1 Reply Latest reply on Nov 18, 2014 2:03 PM by Randall Hauch

    Best practices for distributing large sets of nodes to avoid performance issues

    Richard Lucas Apprentice

      We currently have a node hierarchy that has a top level node which then has multiple child node layers under it each layer averaging somewhere around 5 nodes. This maps cleanly into the JCR node structure.


      The problem we are running into is that although the child node layers are distributed in a hierarchy that maps to are business domain model and should provide good performance over time, the same does not apply to the parent nodes. The number of top level nodes are expected to grow over time into the 100,000's if not 1,000,000's and will share the same parent.


      We are already seeing issues with this when load testing as we use an aggressive locking strategy and there is high contention for locks on the parent node when creating top level nodes, I also expect to see read performance degradation as the number of top-level nodes grow.
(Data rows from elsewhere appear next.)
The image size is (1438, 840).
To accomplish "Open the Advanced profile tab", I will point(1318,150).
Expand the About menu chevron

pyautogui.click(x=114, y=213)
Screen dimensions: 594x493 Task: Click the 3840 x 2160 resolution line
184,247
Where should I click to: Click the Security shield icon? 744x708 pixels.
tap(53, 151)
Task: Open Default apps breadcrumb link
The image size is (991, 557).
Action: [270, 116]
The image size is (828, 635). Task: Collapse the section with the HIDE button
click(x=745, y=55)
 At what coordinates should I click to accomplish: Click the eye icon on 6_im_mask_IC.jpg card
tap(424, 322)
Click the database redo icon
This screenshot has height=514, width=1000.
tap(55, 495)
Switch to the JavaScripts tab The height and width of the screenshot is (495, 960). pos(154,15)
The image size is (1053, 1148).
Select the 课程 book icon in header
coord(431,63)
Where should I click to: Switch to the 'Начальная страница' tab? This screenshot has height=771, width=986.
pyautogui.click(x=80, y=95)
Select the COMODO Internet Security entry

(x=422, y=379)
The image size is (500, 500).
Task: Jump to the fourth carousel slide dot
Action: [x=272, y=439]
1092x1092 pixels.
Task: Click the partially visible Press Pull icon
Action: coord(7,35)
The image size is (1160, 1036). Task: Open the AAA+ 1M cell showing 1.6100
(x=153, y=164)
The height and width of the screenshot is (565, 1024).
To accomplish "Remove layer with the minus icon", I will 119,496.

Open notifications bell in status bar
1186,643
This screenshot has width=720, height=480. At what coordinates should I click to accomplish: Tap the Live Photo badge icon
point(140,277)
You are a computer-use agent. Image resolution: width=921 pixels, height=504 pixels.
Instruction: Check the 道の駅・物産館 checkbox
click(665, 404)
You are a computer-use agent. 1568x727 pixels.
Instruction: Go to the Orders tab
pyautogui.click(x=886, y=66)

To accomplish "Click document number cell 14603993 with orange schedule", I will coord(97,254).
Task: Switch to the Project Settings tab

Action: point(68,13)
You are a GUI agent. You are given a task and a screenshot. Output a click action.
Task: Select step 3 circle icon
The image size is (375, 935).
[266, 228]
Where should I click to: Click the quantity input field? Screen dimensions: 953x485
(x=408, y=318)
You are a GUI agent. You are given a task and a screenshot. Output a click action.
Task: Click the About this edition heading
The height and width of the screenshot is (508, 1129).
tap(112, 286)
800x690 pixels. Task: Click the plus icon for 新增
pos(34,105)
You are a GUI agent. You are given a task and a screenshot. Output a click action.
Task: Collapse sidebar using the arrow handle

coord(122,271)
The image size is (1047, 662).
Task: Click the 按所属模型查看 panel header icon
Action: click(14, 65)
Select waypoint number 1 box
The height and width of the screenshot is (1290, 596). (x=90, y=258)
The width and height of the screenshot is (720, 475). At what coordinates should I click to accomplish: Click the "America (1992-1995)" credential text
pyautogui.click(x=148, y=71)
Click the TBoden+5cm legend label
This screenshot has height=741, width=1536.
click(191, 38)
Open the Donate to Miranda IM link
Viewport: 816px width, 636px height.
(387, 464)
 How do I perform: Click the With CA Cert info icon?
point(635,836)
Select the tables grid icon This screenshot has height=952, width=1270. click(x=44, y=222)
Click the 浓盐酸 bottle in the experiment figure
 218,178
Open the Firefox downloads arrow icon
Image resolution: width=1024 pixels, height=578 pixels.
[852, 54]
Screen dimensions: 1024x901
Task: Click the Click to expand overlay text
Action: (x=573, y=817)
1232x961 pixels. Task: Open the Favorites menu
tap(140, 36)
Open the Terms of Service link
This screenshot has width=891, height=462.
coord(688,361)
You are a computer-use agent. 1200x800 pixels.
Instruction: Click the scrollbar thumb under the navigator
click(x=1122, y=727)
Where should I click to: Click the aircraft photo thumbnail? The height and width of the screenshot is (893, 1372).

      Given this we are looking for ways to distribute the top level nodes so they do not all share the same parent. The problem is our business domain model does not provide a way to split the top level nodes. Given this we are looking at providing some arbitrary distribution of top level nodes across a set of intermediate parents that only exist as an internal mechanism and would be transparent to the business domain model.


      What I'm wondering is if there are any best practices in JCR for distributing a flat structure of nodes across a set of intermediate child nodes or if I am looking at the problem incorrectly and we should be considering other options?